在 GnRH 拮抗剂(GnRHant)方案中联合使用促卵泡激素(corifollitropin alfa),并结合 GnRH 激动剂触发/冻存所有卵子的策略(corifollitropin alfa/GnRHant 方案),已被报道在多囊卵巢综合征(PCOS)患者中具有满意的结局。虽然减少了促性腺激素的注射,但仍需要 GnRHant。除了使用 corifollitropin alfa 外,在这项研究中,GnRHant 被一种口服孕激素取代,即孕激素预处理卵巢刺激(PPOS),以进一步减轻注射负担。我们试图研究这种方案(corifollitropin alfa/PPOS 方案)是否可以有效减少 GnRHant 的注射,并预防 PCOS 患者在接受 IVF/ICSI 周期中发生过早的 LH 峰。这是一项回顾性队列研究,共纳入 333 名体重在 50 至 70 公斤之间的 PCOS 患者,她们于 2015 年 8 月至 2018 年 7 月接受第一次 IVF/ICSI 周期。
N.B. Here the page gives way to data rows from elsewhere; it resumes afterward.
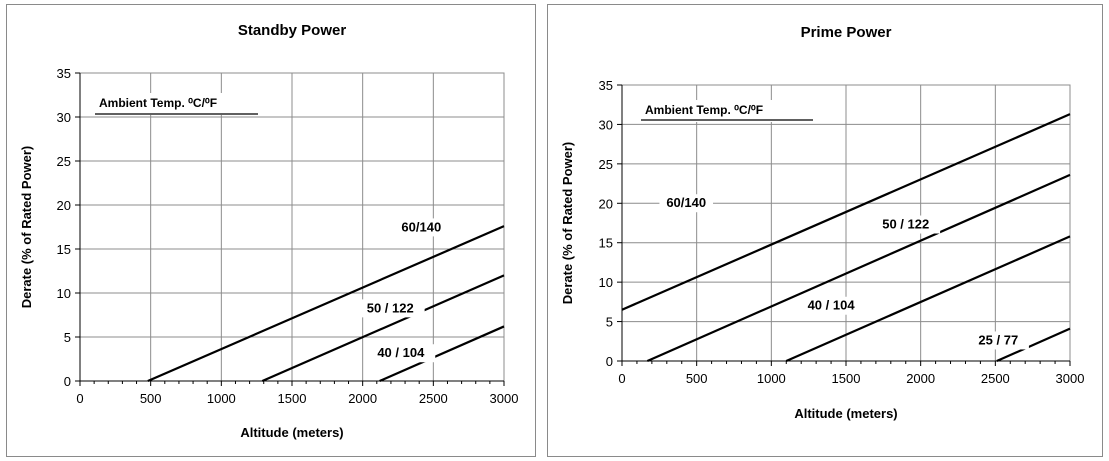  I want to click on chart-title: Standby Power, so click(292, 30).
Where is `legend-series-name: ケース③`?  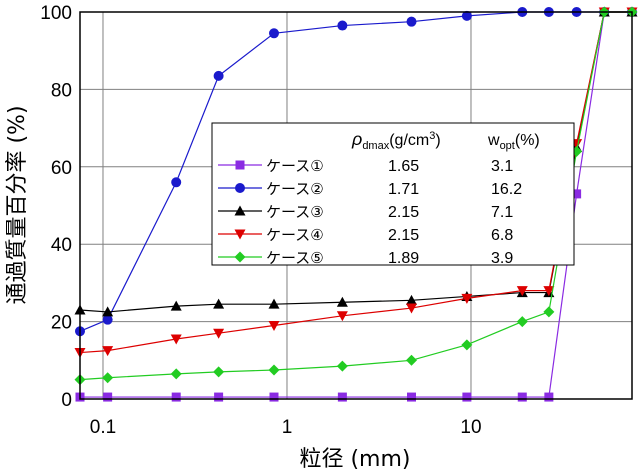
legend-series-name: ケース③ is located at coordinates (295, 212).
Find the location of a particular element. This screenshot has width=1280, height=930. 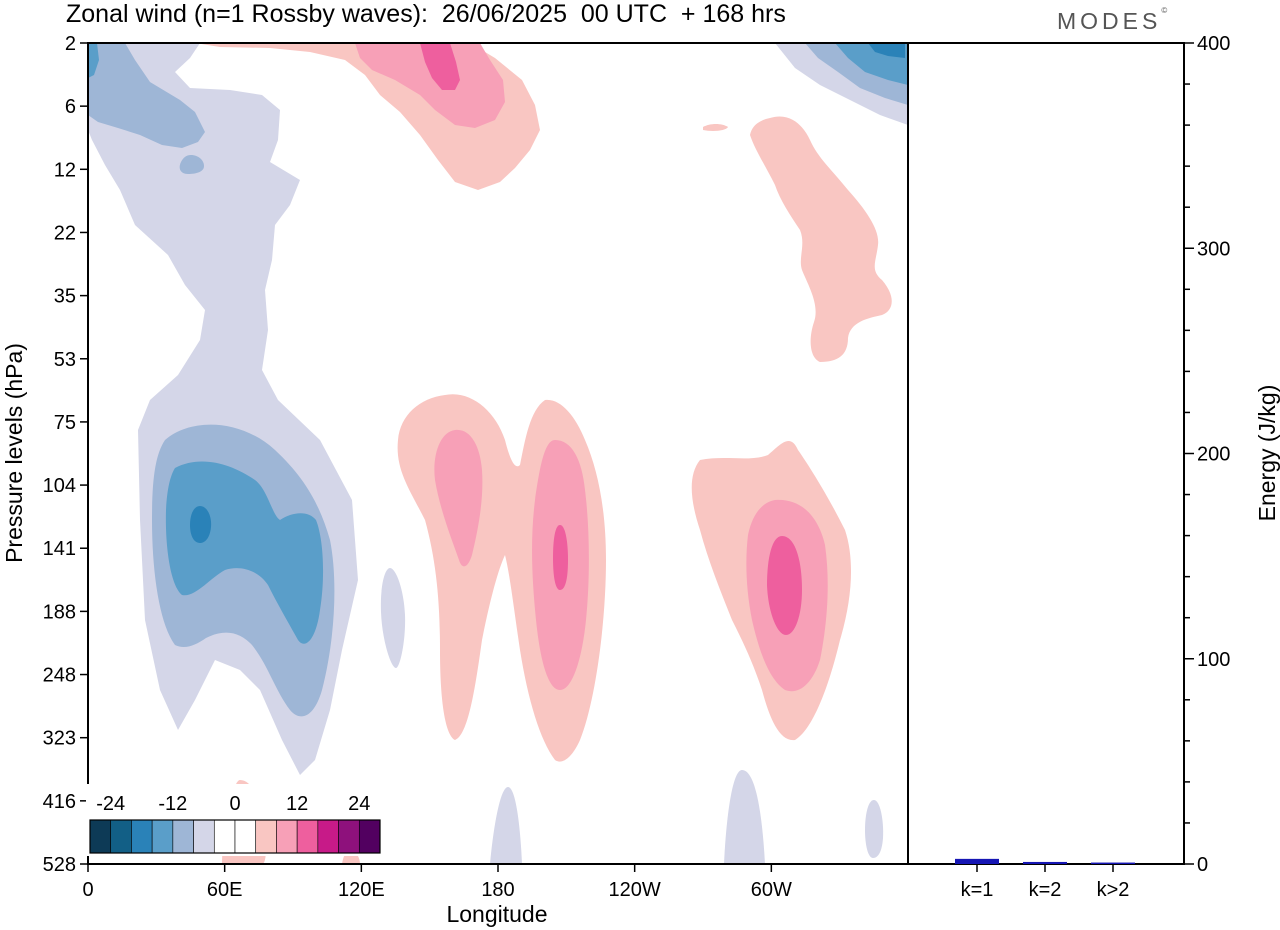

energy-tick-label: 100 is located at coordinates (1214, 660).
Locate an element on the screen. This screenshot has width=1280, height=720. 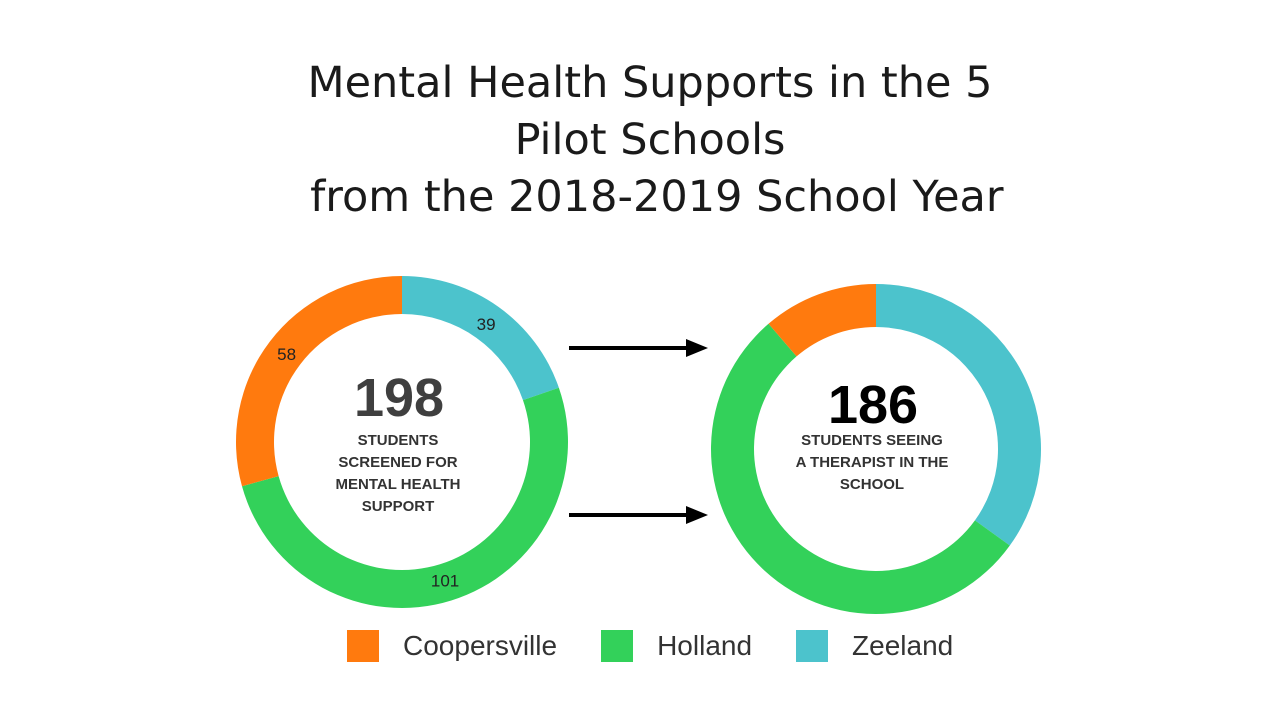
legend-item-coopersville: Coopersville is located at coordinates (452, 646).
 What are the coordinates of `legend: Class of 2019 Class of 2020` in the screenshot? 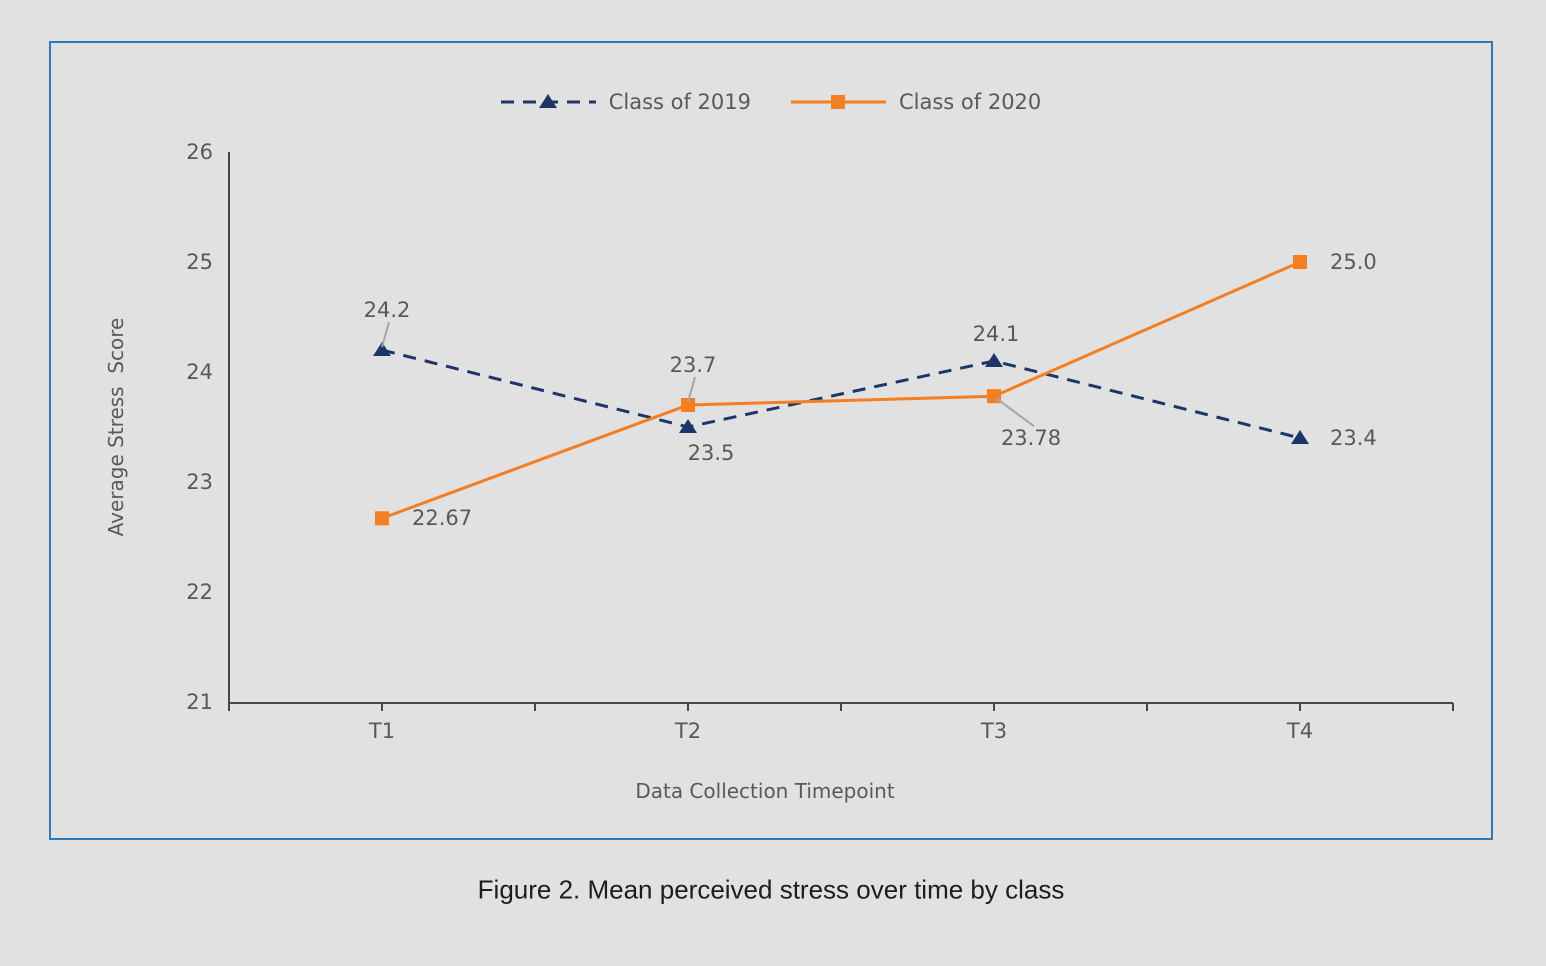 It's located at (771, 102).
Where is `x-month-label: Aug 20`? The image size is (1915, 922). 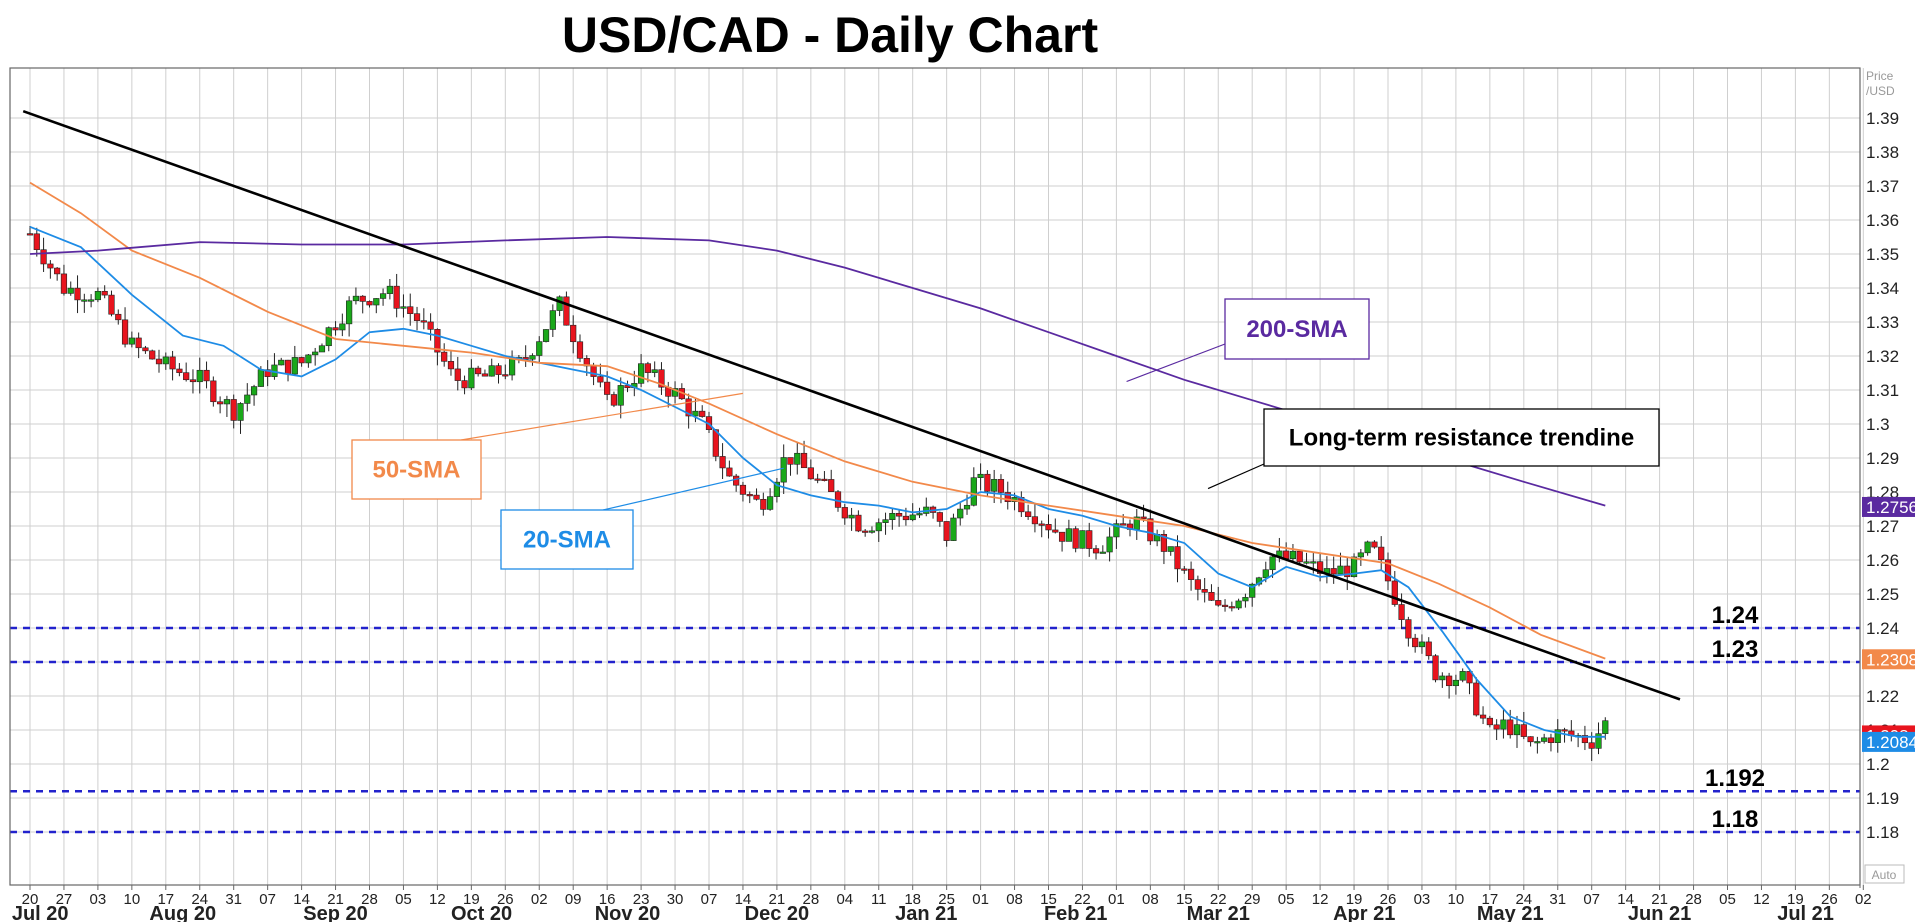 x-month-label: Aug 20 is located at coordinates (182, 912).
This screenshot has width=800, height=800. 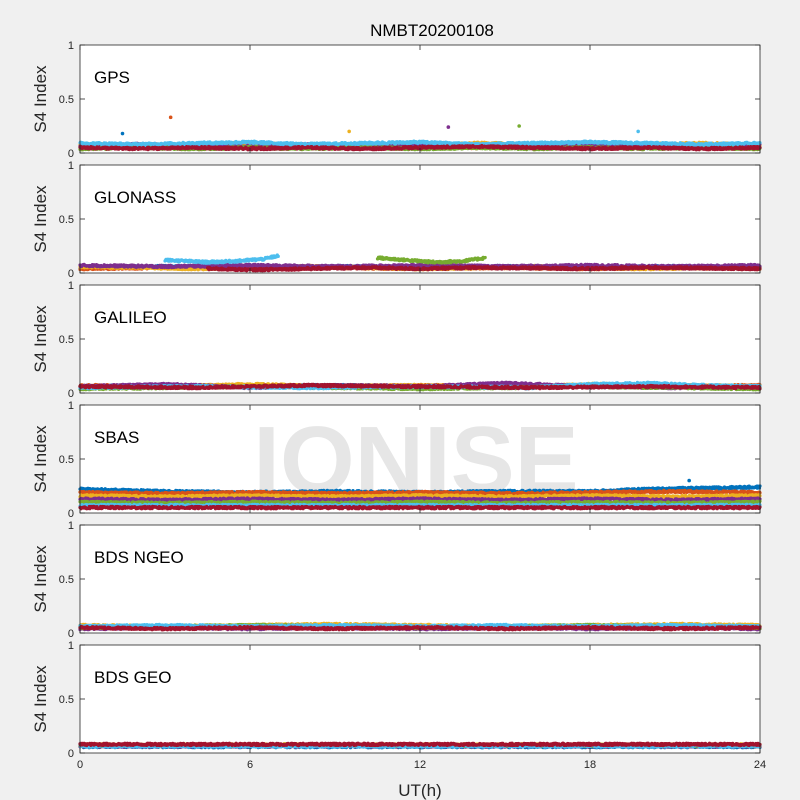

我们在 2017 年 1 月之前使用 corifollitropin alfa/GnRHant 方案(n=160),然后改为 corifollitropin alfa/PPOS 方案(n=173)。所有患者均于月经周期第 2/3 天(S1)给予 corifollitropin alfa 100 μg。从 S8 开始,每天给予 rFSH。在 corifollitropin alfa/GnRHant 组中,从 S5 至触发日,每天给予 cetrorelix 0.25mg。在 corifollitropin alfa/PPOS 组中,从 S1 至触发日,每天给予地屈孕酮 20mg。使用 GnRH 激动剂触发卵子成熟。所有优质的第 5/6 天胚胎均被冷冻,随后在后续周期进行冻融胚胎移植(FET)。比较了两种方案的临床结局。主要终点是过早 LH 峰的发生率,两组均未发生。地屈孕酮成功替代 GnRHant 以阻断 LH 峰,而在 corifollitropin alfa/GnRHant 组中,平均需要 6.8 天的 GnRHant 注射。无患者发生卵巢过度刺激综合征(OHSS)。两组间其他临床结局,包括每日性腺激素额外持续时间/剂量、获卵数和受精率均相似。两组间首次 FET 周期的种植率、临床妊娠率和活产率也相似。在接受 IVF/ICSI 治疗的 PCOS 患者中,corifollitropin alfa/PPOS 方案可减轻注射负担,同时与 corifollitropin alfa/GnRHant 方案具有相似的结局。